BEGIN Document extract
2.6.10 Configuring LDAP Synchronization (Optional)

Synchronization between eDirectory™ or Active Directory* users and Conferencing users is established when you install Conferencing.

NOTE:If you plan on running Active Directory LDAP Synchronization, you need to edit the ldap.xml.in file in the cluster-prototype directory (see Section E.0, LDAP User Authentication) before running the installer.

  1. Perform Step 1 through Step 32 in Section 2.5.1, Running the Installer on SLES:. In Step 33, use the following procedure to configure your list of e-mail addresses.

  2. Type y, then press Enter.

    Next, you are prompted:

    Should the system enable LDAP synchronization? (y/n)
    
  3. Type y, then press Enter.

    Next, you are prompted with options:

    LDAP servers
    
      1: URL=ldap://ldapserver 
    	bindDN=cn=admin,o=novell 
    	bindPW=password 
    	baseDN=ou=users,o=novell 
    	dc=com 
    	import filter=(objectClass=User) 
    	auth filter=(uid=%s) 
    	(%s represents your users)
    	community=2   
    	(The community automatically created during installation).
    
       A - Add
    
       E - Edit
    
       D - Delete
    
       Q - Quit
    

    The line of settings indicates the information that the Conferencing installation program gathers for each LDAP server.

  4. Type e for Edit to define your first LDAP server, then press Enter.

  5. Type 1 for the server number, then press Enter.

    Next, you are prompted:

    Input the URL of the LDAP server:
    
  6. Specify the URL in the following format, then press Enter.

    ldap://hostname
    

    Next, you are prompted:

    Input the dn with which to bind to the LDAP server:
    
  7. Specify the Admin-equivalent username with full context, then press Enter.

    Next, you are prompted:

    Input the password for the bind dn:
    
  8. Type the password for the Admin-equivalent user, then press Enter.

    Next, you are prompted:

    Input the base dn under which to search for users:
    
  9. Specify the eDirectory/ActiveDirectory container that defines the search scope, then press Enter.

    Next, you are prompted:

    Input the filter used to select users for import:
    
  10. Press Enter to accept the default value.

    Next, you are prompted:

    Input the filter used to select users for import:
    
  11. Press Enter to accept the default value.
END Document extract
BEGIN Listed entries
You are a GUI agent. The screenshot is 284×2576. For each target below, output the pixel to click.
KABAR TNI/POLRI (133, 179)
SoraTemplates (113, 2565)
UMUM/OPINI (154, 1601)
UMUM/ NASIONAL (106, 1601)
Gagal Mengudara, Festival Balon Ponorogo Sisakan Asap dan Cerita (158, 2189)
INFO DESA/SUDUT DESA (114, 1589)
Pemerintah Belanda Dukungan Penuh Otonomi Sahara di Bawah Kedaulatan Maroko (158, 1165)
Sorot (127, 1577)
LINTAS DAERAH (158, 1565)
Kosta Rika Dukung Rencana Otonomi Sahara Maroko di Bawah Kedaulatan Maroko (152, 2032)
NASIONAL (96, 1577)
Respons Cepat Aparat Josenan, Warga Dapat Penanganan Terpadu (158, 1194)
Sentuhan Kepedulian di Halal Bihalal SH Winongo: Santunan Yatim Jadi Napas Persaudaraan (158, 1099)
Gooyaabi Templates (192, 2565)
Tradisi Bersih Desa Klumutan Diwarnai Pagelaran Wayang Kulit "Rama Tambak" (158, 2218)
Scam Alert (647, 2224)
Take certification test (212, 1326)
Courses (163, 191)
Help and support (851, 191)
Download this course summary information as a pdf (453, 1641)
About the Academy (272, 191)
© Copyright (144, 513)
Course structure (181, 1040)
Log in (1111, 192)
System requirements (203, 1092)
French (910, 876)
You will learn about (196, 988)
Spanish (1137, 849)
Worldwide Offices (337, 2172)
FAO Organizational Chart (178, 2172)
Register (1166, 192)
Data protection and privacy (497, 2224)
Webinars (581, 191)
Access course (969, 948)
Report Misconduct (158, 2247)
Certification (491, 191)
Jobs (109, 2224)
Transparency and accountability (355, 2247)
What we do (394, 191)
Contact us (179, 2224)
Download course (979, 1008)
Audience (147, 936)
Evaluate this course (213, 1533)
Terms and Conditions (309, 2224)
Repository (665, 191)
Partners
END Listed entries
_Problem set_.
1. List every lettered menu option that the LDAP synchronization instructions show for managing LDAP servers, with each option's letter.
2. Reproduce the passage of the LDAP synchronization instructions from "Next, you are prompted with" up to and including "represents your users)".
The items after the LDAP synchronization instructions are separate material.

_Task-by-task outputs_.
1.
A - Add
E - Edit
D - Delete
Q - Quit

2.
Next, you are prompted with options:

    LDAP servers
    
      1: URL=ldap://ldapserver 
    	bindDN=cn=admin,o=novell 
    	bindPW=password 
    	baseDN=ou=users,o=novell 
    	dc=com 
    	import filter=(objectClass=User) 
    	auth filter=(uid=%s) 
    	(%s represents your users)